Dove la mobilità incontra l’identità
Un nuovo volto per le stazioni di servizio. Le Enilive Station si evolvono. Sempre meno semplici aree di rifornimento, sempre più hub di mobilità e cultura, in grado di accogliere oltre un milione e mezzo di persone ogni giorno in Europa. Con il contributo dello chef Romito, queste tappe si fanno più umane, più saporite, più belle. Il viaggio non è più solo transito, ma narrazione. E ogni pausa è un capitolo scritto con pane caldo, verdure croccanti, carne saporita.
Il futuro ha il sapore della concretezza
Alta qualità, accessibile a tutti. Non è un sogno gourmet riservato a pochi. È un progetto che punta a democratizzare l’eccellenza, rendendola disponibile in luoghi quotidiani e spesso trascurati. Come le stazioni di servizio. Il vero lusso oggi è poter scegliere bene anche quando si è in movimento. E Alt-Stazione del Gusto offre proprio questo: un lusso sobrio, inclusivo, autentico.
La parola al palato
Alla fine, decide sempre il gusto. Dalle parole ai piatti, la prova del nove è tutta nei sensi. E da oggi, chi percorre la Fi-Pi-Li ha un motivo in più per fermarsi. Per assaporare, per rilassarsi, per vivere anche la strada come un luogo da gustare. Perché in fondo, come in ogni buon viaggio, è nei dettagli – e nei sapori – che si cela la meraviglia.
Highlights
Due nuovi ristoranti Alt-Stazione del Gusto aprono lungo la Fi-Pi-Li grazie alla collaborazione tra Enilive e Accademia Niko Romito.

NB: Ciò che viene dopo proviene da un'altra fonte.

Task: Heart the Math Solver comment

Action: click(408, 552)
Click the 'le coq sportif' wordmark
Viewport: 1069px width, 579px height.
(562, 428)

Il format porta la firma dello chef tristellato Niko Romito e unisce alta cucina e mobilità quotidiana.
Pontedera e Collesalvetti diventano le nuove tappe del progetto, già presente in diverse città italiane ed europee.

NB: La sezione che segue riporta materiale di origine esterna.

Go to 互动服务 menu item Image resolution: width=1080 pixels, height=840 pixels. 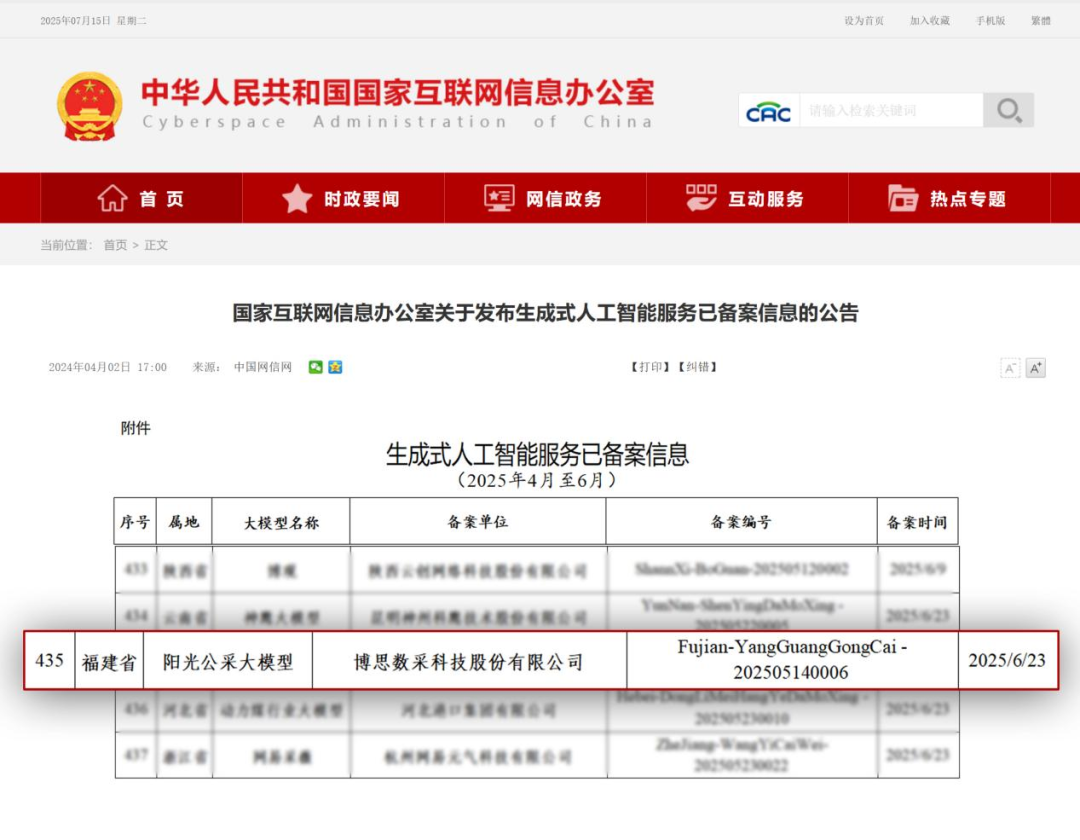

I ristoranti propongono un menu completo, dalla colazione alla cena, disponibile anche in versione da asporto.
Il personale è formato direttamente dall’Accademia Romito, garanzia di qualità e competenza.
Alt-Stazione del Gusto non sostituisce ma integra l’offerta già presente degli Enilive Café.
L’obiettivo è trasformare le stazioni di servizio in luoghi accoglienti, informali e ad alta intensità gastronomica.
Con oltre 5.300 Enilive Station in Europa, il network diventa un punto di riferimento per la nuova mobilità.
Il format è nato nel 2018 da una visione precisa: unire semplicità, gusto e ricerca in ogni piatto.
La sosta in autostrada diventa un’occasione di piacere, una parentesi saporita nel ritmo del viaggio.